Work item
Starting at the line that contains "PORTRAITS (416, 219)", write out each line exactly through the last one in the material below, and nothing more; omit all pictures.

The input
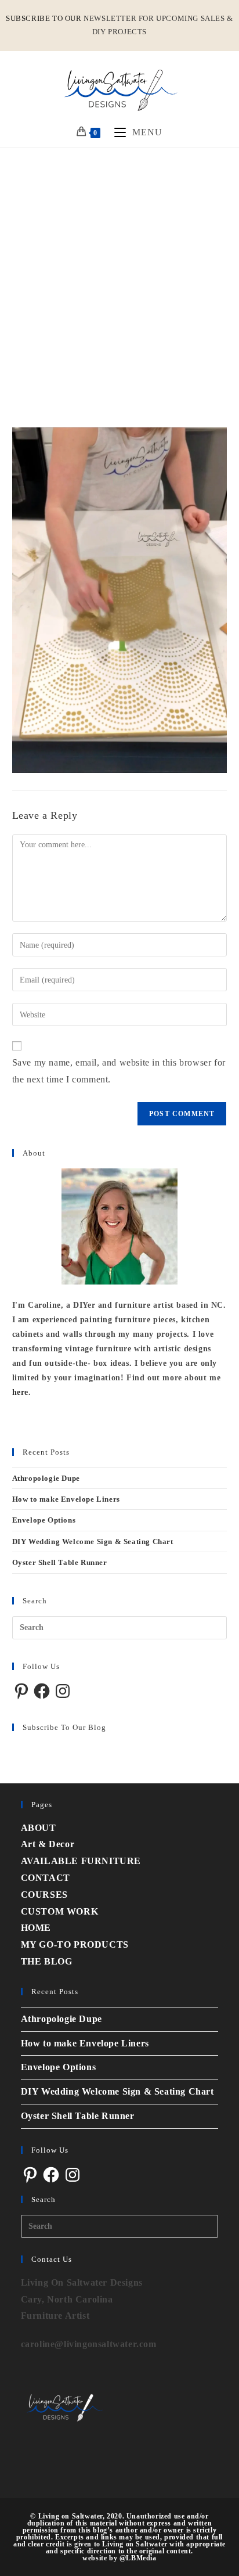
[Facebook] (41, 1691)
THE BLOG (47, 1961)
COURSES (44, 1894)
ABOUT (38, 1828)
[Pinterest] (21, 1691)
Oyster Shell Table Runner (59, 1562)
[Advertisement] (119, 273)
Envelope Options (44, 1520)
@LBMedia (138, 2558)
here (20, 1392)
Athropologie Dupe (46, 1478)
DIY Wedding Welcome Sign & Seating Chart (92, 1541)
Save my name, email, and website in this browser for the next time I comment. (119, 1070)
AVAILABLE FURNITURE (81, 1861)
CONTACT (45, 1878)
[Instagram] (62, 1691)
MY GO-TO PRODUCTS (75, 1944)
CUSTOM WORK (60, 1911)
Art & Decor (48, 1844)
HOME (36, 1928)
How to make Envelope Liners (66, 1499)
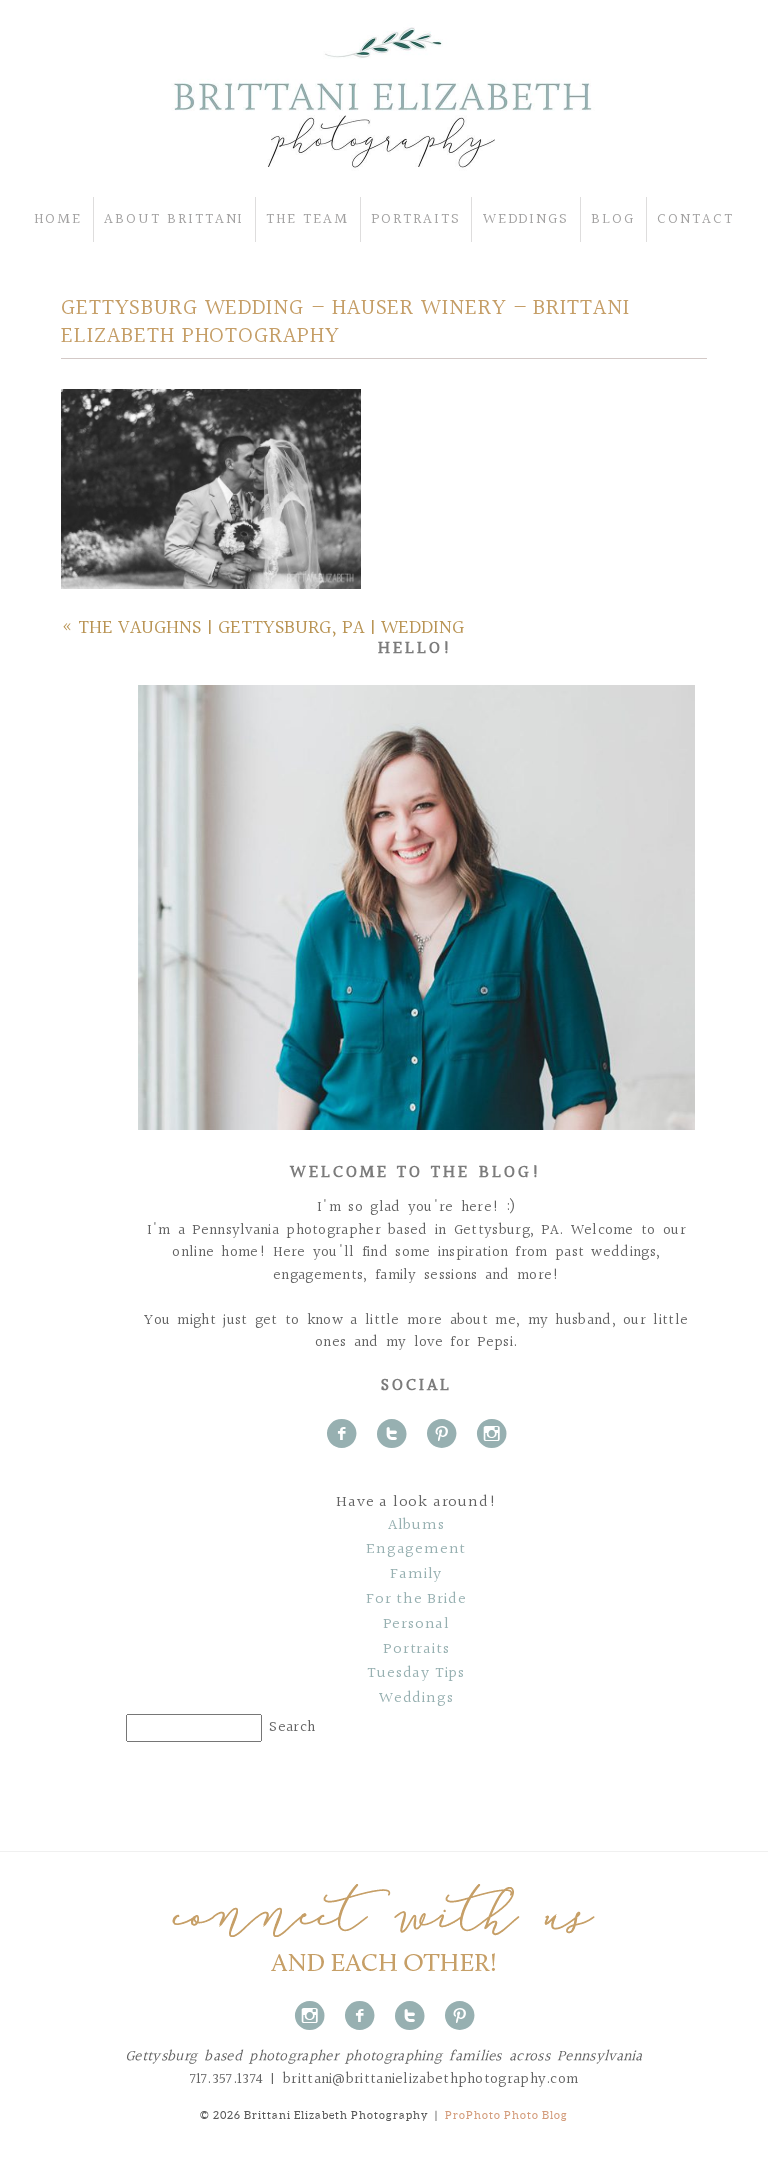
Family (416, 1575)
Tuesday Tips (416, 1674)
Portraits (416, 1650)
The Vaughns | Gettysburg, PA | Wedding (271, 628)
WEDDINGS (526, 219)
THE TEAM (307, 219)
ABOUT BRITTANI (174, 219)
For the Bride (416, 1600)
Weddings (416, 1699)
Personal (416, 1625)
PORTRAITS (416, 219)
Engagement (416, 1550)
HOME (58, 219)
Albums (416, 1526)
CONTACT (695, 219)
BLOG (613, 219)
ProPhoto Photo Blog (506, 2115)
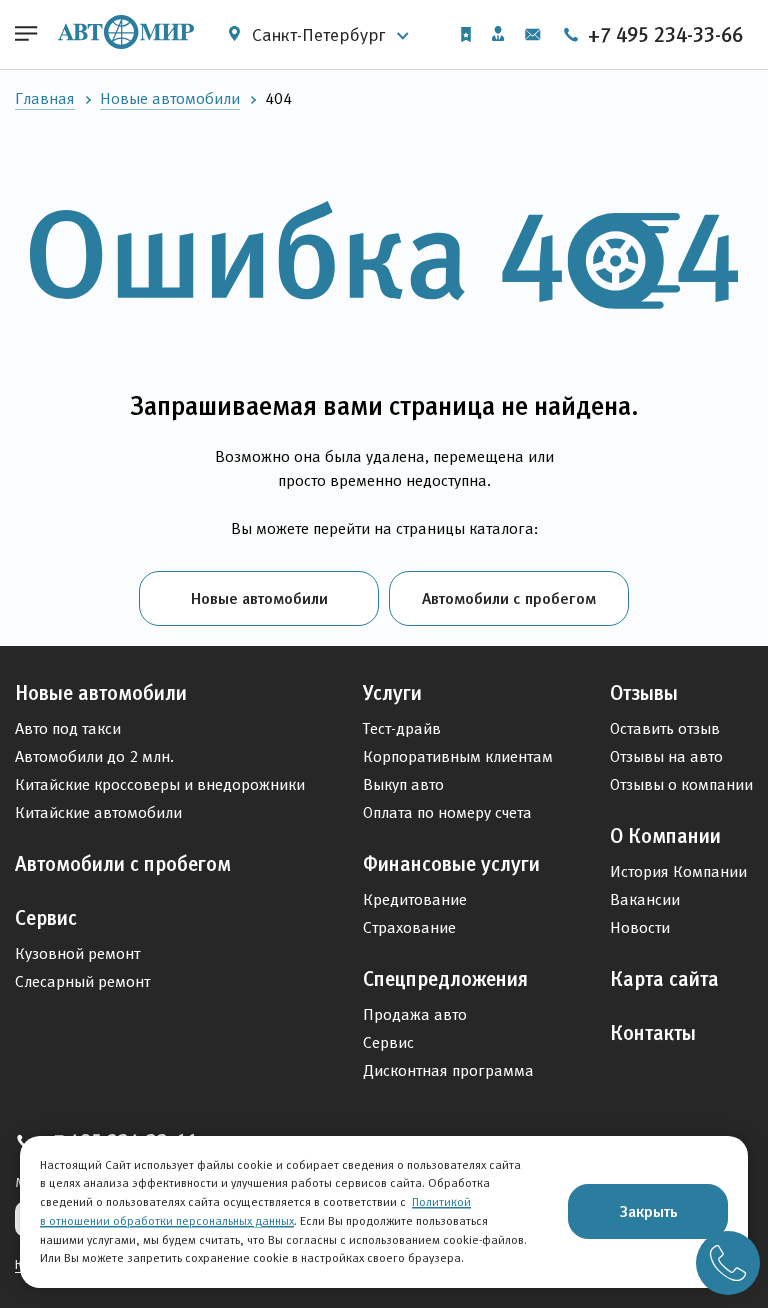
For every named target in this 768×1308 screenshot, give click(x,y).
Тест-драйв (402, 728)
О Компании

Response to the exercise
PORTRAITS (416, 219)
Engagement (416, 1550)
HOME (58, 219)
Albums (416, 1526)
CONTACT (695, 219)
BLOG (613, 219)
ProPhoto Photo Blog (506, 2115)
For every named target in this 768×1308 screenshot, give click(x,y).
Тест-драйв (402, 728)
О Компании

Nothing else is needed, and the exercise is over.